_What you are asked to do_.
Every line below that has the string "item" needs to be copied.
* * * *
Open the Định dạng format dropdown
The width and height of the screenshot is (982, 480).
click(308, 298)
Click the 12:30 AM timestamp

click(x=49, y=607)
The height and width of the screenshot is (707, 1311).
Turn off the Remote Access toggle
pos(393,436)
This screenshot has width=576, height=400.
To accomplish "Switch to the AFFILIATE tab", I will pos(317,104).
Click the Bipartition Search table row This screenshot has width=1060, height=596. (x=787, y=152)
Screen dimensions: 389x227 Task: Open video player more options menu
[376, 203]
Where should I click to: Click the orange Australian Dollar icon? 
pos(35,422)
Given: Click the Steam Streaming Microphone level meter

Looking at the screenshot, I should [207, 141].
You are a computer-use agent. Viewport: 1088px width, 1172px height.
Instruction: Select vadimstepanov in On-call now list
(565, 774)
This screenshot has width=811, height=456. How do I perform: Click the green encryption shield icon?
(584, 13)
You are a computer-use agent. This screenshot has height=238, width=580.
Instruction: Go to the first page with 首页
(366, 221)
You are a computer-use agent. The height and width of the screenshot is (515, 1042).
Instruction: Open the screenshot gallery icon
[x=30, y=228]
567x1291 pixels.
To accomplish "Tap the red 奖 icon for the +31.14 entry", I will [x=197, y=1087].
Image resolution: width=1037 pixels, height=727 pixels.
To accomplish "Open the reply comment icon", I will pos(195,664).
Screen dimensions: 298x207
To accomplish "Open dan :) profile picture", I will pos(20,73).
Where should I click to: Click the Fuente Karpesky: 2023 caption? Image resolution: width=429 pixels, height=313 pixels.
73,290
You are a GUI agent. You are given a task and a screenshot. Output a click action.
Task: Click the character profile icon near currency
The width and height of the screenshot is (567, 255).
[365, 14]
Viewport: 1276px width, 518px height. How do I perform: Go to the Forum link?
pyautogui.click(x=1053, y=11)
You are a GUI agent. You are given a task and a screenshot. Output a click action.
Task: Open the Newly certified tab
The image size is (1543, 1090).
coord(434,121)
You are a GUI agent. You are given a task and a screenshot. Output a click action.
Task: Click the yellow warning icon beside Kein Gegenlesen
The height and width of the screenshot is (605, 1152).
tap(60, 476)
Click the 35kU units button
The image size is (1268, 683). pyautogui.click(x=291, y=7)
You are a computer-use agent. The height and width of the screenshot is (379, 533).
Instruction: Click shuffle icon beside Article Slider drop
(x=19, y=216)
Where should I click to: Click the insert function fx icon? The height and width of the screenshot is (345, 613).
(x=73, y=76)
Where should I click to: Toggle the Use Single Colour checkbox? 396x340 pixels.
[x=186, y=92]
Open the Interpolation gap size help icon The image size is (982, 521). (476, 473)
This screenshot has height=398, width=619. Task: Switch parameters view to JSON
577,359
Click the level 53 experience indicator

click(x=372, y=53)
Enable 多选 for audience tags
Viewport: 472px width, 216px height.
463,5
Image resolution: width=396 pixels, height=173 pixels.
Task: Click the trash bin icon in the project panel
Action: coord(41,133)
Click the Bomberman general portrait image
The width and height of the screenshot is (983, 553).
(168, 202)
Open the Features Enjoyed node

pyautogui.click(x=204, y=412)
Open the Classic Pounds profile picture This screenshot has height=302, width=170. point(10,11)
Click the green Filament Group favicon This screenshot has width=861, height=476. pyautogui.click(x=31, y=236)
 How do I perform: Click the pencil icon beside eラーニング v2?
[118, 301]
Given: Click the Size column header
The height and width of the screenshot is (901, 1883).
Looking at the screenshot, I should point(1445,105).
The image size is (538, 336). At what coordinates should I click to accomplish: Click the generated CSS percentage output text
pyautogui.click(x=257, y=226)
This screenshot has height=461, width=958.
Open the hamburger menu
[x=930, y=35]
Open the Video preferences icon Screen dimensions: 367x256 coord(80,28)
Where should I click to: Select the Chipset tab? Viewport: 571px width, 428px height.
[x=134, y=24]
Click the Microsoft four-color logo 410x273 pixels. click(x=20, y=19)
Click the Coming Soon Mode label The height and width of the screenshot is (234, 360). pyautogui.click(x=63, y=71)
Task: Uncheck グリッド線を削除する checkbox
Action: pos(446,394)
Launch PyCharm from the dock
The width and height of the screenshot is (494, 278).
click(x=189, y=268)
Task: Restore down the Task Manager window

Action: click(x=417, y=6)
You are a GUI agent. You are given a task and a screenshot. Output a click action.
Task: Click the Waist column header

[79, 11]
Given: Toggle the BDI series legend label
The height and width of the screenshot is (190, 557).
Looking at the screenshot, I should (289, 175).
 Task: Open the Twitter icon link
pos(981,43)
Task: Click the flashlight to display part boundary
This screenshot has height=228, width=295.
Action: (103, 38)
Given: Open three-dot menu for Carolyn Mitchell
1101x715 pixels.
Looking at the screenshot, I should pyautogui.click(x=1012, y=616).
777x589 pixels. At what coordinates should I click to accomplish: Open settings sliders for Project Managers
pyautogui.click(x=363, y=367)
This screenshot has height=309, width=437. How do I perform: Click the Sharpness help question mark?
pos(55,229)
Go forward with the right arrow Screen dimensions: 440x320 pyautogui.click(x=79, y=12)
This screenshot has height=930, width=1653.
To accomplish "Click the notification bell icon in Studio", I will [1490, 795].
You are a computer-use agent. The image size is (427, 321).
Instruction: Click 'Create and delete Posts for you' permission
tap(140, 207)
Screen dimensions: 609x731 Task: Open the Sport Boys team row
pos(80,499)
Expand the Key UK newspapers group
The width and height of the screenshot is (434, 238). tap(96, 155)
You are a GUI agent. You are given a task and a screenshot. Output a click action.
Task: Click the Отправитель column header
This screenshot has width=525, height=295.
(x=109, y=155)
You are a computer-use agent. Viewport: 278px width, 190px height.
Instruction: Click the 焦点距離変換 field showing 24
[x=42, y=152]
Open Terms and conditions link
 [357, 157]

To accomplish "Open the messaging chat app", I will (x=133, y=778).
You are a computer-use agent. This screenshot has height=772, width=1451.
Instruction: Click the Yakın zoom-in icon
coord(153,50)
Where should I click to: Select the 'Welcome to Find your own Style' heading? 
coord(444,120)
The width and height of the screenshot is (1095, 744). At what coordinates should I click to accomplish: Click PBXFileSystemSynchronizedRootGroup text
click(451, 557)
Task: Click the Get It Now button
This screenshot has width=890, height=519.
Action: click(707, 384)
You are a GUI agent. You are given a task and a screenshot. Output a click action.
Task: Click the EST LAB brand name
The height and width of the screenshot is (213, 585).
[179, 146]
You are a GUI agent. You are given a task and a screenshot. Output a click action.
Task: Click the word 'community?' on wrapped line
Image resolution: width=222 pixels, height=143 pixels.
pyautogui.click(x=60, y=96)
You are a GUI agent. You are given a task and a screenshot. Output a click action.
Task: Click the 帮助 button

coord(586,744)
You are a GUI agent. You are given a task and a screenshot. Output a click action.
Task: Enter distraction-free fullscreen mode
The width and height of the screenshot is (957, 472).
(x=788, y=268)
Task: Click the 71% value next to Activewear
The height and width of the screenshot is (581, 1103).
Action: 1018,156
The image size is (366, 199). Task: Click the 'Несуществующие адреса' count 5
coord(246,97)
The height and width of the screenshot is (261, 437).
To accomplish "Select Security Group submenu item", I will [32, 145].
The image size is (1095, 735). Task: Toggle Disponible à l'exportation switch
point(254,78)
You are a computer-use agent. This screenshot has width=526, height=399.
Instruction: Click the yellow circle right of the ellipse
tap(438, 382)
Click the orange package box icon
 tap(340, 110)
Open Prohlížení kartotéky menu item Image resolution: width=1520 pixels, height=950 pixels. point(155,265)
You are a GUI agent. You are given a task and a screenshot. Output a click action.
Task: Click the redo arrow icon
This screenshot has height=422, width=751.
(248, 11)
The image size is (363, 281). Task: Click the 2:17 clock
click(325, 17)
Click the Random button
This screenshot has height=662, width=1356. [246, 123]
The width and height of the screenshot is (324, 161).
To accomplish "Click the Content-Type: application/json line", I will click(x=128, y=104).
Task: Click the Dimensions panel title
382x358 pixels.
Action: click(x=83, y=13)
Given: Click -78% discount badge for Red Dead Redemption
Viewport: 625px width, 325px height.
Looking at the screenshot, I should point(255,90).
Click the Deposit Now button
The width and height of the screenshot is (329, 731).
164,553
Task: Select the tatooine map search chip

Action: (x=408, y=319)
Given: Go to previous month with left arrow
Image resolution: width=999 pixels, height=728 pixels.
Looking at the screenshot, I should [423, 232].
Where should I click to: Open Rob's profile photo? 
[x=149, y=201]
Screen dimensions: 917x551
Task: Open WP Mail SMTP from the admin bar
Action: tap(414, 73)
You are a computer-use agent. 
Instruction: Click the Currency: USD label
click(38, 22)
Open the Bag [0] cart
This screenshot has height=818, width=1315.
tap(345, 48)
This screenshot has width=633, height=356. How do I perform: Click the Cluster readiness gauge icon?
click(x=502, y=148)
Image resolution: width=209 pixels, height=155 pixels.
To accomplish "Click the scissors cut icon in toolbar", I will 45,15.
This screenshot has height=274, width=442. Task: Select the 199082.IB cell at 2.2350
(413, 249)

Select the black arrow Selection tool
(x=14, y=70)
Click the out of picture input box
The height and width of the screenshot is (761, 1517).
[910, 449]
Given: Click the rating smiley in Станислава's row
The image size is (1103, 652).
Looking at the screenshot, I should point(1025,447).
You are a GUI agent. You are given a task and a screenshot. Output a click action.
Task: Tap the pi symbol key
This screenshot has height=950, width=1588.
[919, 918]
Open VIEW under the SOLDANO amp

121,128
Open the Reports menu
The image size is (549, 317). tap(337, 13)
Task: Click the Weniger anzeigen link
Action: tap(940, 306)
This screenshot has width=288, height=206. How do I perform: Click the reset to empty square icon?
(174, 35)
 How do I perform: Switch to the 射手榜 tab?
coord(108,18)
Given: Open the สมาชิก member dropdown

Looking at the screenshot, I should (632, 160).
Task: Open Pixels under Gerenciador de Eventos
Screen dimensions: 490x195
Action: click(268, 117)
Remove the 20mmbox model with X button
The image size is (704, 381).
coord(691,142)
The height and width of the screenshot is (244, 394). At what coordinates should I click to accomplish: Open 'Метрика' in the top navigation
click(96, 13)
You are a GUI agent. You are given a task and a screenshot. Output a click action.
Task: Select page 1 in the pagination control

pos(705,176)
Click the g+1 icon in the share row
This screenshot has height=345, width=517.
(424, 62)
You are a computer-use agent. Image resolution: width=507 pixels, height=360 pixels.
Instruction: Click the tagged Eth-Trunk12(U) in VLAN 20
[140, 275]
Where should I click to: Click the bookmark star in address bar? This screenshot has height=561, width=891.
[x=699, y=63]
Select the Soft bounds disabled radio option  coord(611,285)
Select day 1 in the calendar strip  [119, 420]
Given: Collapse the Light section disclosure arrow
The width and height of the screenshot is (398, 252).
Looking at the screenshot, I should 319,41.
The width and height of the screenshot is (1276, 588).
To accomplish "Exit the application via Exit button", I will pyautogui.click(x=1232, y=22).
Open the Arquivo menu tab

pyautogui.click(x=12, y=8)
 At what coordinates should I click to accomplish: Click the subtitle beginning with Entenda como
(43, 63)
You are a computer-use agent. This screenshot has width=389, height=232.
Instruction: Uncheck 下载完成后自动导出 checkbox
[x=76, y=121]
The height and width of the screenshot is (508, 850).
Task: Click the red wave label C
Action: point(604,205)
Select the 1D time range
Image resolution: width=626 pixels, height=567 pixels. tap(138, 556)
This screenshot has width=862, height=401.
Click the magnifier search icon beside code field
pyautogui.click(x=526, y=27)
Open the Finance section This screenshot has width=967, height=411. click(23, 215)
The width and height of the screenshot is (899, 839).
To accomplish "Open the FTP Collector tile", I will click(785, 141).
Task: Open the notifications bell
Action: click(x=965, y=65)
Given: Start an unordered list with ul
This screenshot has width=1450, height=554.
* * * *
_Output for this exercise_.
To accomplish "Select Security Group submenu item", I will [32, 145].
Open Prohlížení kartotéky menu item Image resolution: width=1520 pixels, height=950 pixels. point(155,265)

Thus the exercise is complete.